• _Task to carry out_: Keeping every word the same, give again only the lines from the one with "Viewport: 968px width, 626px" through the end of the data, both included, and leave every picture out.

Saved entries
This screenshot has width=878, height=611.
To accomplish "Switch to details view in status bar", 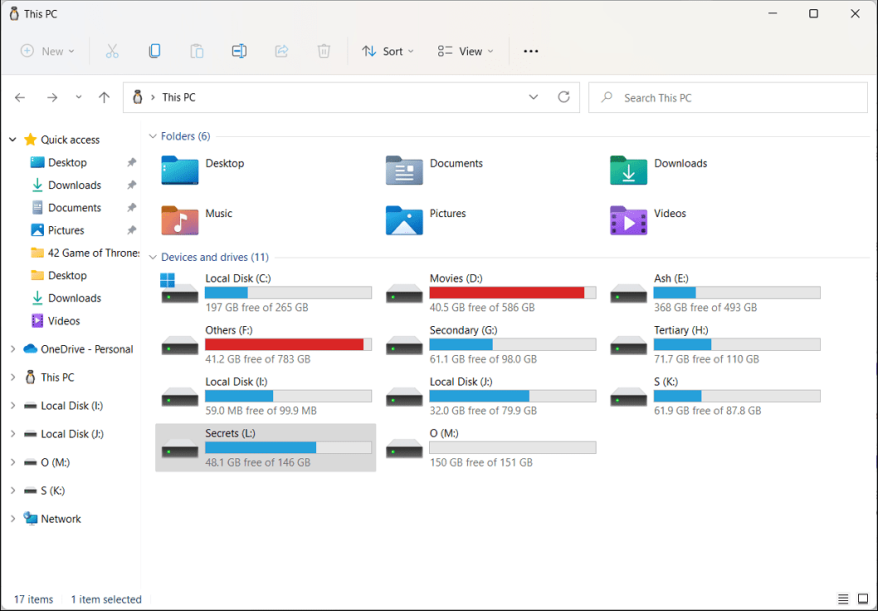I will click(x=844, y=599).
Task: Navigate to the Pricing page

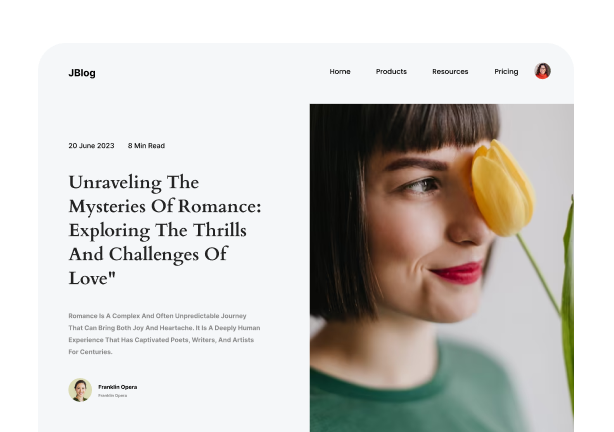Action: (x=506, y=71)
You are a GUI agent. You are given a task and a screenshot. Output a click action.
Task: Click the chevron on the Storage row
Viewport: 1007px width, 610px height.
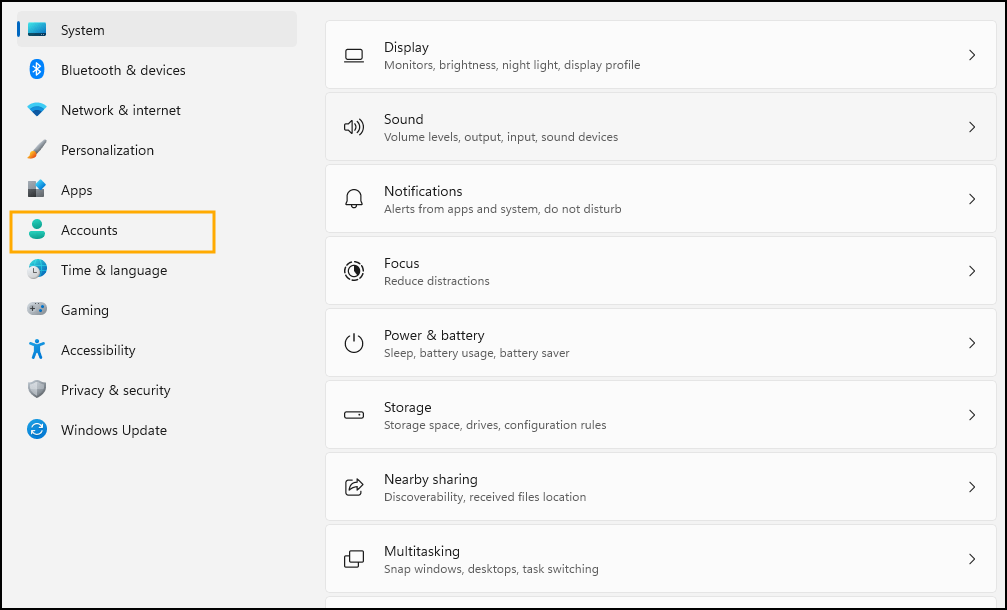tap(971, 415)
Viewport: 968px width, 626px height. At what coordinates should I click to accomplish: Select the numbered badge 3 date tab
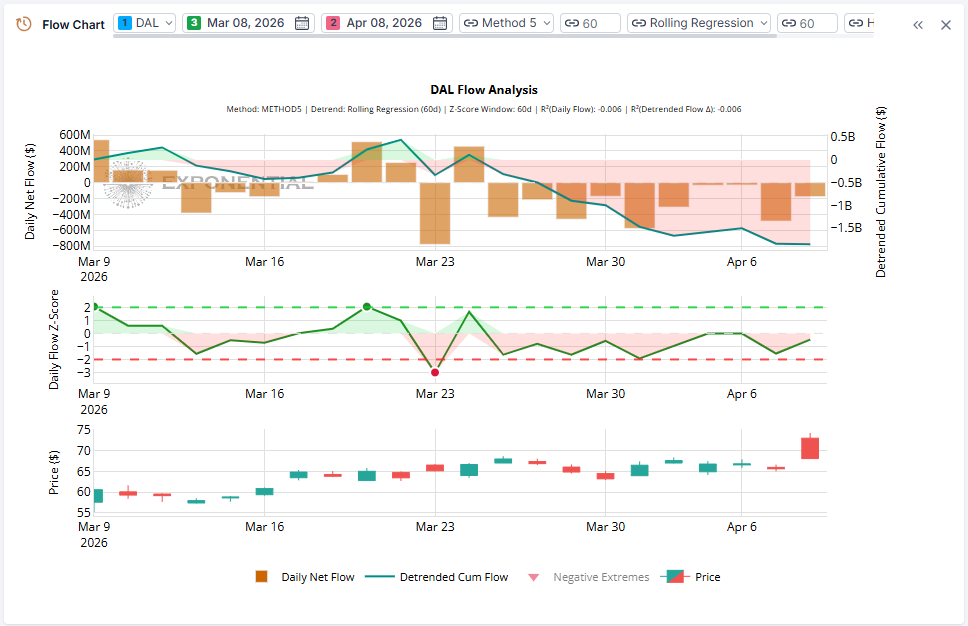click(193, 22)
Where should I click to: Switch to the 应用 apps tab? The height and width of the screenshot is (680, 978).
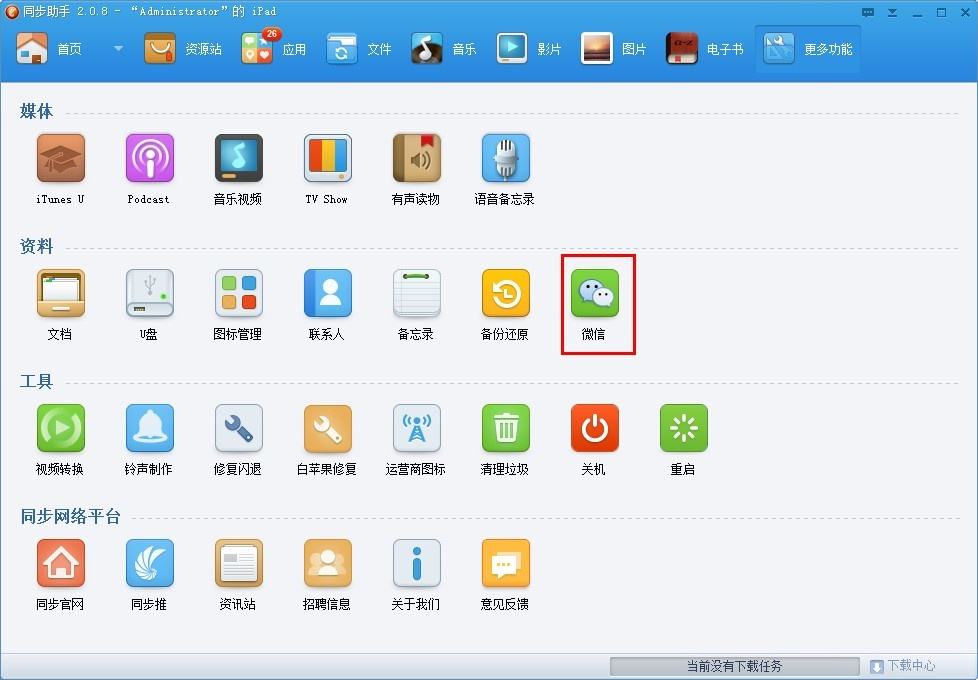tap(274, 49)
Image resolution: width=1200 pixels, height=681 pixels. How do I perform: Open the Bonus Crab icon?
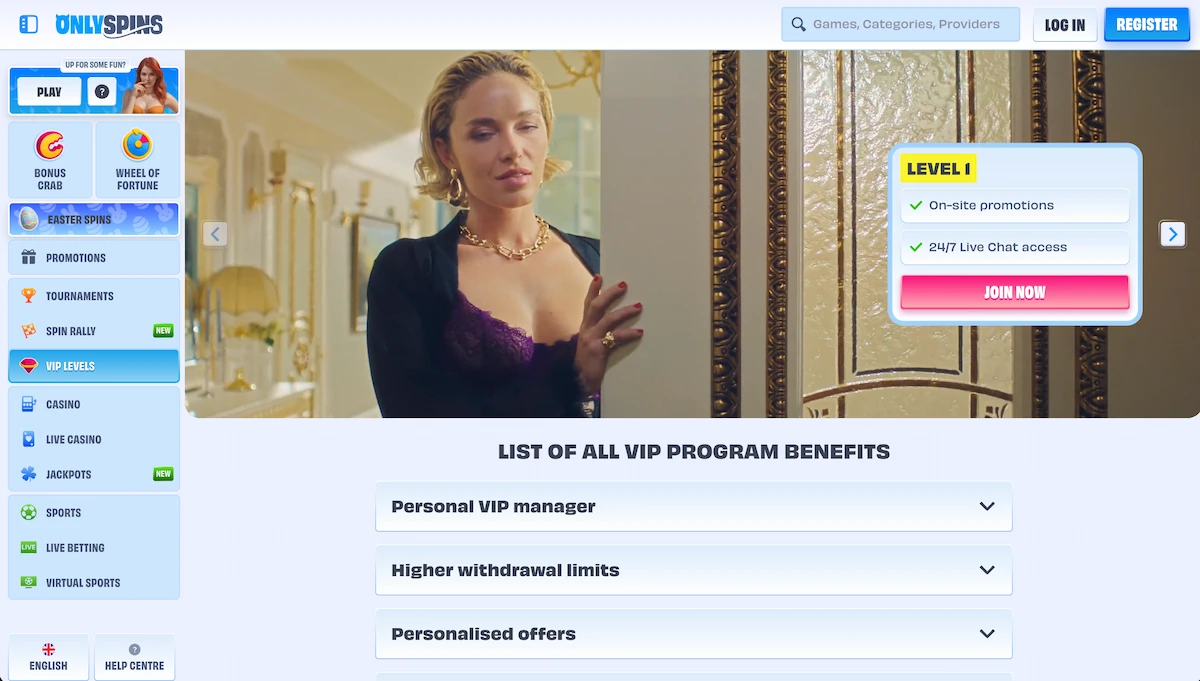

• _Response to this task_:
Viewport: 968px width, 626px height. At what coordinates should I click to accomplish: Select the numbered badge 3 date tab
click(193, 22)
Where should I click to: Switch to the 应用 apps tab? The height and width of the screenshot is (680, 978).
tap(274, 49)
Image resolution: width=1200 pixels, height=681 pixels. How do I perform: Open the Bonus Crab icon?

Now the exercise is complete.